Литмир - Электронная Библиотека

— Если так будет и дальше, дело пойдет еще веселее, — стонет старик.

— Дай-ка сюда, — говорю я, придя вечером в каюту старика, и показываю на папку кладовщика, «раз обещал, значит, обещал», давай закончу с этой галиматьей.

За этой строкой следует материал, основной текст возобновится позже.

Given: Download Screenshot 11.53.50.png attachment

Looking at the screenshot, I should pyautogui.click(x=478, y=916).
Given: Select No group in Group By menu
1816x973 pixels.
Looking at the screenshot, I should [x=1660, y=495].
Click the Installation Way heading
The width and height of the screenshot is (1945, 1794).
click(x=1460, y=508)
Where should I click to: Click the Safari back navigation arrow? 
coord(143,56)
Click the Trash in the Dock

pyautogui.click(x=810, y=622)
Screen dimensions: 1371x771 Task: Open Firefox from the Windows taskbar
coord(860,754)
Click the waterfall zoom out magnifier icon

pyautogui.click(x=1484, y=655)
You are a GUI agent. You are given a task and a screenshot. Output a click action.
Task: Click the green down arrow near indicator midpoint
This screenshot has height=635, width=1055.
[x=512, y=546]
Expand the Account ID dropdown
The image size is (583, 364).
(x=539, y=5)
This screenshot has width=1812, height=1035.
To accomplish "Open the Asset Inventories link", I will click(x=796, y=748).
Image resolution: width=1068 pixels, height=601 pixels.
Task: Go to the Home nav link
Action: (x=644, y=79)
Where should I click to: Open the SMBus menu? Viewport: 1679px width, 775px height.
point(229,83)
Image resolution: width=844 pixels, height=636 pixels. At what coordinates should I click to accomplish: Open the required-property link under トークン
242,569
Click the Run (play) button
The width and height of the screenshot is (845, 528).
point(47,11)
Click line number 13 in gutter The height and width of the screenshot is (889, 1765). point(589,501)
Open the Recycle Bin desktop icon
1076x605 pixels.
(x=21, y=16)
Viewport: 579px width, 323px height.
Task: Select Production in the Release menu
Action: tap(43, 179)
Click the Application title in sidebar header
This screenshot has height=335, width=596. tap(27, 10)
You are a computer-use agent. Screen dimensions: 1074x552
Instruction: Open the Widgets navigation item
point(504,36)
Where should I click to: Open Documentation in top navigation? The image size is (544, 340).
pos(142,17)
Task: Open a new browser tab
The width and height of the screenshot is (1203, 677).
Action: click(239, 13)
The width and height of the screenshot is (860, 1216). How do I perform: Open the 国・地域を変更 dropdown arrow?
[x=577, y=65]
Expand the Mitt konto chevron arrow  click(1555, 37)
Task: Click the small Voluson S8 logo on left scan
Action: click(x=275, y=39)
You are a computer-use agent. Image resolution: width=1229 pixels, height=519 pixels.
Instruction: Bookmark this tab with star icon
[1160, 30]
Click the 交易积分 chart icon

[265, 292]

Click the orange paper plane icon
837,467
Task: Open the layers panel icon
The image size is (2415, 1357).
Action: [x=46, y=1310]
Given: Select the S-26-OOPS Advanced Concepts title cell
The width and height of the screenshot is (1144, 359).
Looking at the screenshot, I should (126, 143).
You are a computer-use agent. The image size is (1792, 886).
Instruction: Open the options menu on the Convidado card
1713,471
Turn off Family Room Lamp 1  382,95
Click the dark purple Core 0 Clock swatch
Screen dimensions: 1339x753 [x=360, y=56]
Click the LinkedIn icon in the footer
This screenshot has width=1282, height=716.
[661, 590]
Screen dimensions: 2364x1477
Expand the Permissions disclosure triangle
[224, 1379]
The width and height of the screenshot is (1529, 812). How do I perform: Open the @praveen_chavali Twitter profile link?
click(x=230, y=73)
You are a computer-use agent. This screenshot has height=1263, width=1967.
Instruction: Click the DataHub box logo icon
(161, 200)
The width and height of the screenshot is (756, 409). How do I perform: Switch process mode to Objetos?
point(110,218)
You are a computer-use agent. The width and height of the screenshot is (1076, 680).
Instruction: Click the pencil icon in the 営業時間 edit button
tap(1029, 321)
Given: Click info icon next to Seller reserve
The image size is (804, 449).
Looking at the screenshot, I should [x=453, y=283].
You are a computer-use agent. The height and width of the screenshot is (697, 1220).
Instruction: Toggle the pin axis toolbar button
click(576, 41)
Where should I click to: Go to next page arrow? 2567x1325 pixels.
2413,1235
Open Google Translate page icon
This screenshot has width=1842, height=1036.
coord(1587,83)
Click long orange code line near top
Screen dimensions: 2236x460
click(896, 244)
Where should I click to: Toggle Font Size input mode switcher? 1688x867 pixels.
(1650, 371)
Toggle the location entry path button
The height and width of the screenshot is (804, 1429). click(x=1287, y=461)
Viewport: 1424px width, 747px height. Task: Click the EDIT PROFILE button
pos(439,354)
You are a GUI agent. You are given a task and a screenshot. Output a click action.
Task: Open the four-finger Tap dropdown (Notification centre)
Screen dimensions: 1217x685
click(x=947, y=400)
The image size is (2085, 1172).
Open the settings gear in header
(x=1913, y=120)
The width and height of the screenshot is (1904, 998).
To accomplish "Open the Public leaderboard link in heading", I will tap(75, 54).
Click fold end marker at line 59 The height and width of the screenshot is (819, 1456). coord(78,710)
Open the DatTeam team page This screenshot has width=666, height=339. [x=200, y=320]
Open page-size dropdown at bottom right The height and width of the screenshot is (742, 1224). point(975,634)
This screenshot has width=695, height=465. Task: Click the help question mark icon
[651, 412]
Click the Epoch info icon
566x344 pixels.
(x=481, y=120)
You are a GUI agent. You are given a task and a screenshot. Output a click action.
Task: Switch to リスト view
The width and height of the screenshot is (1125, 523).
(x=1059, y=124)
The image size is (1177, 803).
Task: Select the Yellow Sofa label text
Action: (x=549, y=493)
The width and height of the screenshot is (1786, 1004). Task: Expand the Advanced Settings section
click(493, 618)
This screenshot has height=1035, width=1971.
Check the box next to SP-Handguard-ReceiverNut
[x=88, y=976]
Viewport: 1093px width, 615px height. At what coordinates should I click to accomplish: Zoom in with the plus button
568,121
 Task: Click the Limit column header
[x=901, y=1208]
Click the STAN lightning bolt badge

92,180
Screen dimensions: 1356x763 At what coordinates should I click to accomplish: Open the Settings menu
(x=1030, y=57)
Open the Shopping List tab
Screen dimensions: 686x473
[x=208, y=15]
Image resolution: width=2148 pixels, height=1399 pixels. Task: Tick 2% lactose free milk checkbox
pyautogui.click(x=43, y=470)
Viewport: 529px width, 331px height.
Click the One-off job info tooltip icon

С этим старик, очевидно, согласен, и я читаю:

«Пункт 3: Немедленное изменение ассортимента блюд на камбузе, если это еще можно называть едой. В настоящий момент мы снова стоим на перепутье между исследователями общества и программой исследований камбуза».

— Хорошо сказано! — вырывается у меня.

— Не будь идиотом, — предупреждает старик, — читай дальше!

Я читаю вполголоса: «При приготовлении пищи не хватает любви и искусства, потому что вид блюд и их вкусовое выражение все считают неопределенными. Если же людям что-то и удается, то добавка очень мала: соус и картофель, но не мясо.

Пункт 4: Мы требуем, чтобы и с камбуза нам выдавали те напитки, которые имеются на этом корабле: белый и желтый лимонад, а также такие сорта пива, как „Хольстен“, „Бекс“, „Урпильс“, „Дортмундское“, а не говорили: у нас этого нет, пейте что-нибудь другое, или: пиво „Урпильс“ можем продавать только ящиками».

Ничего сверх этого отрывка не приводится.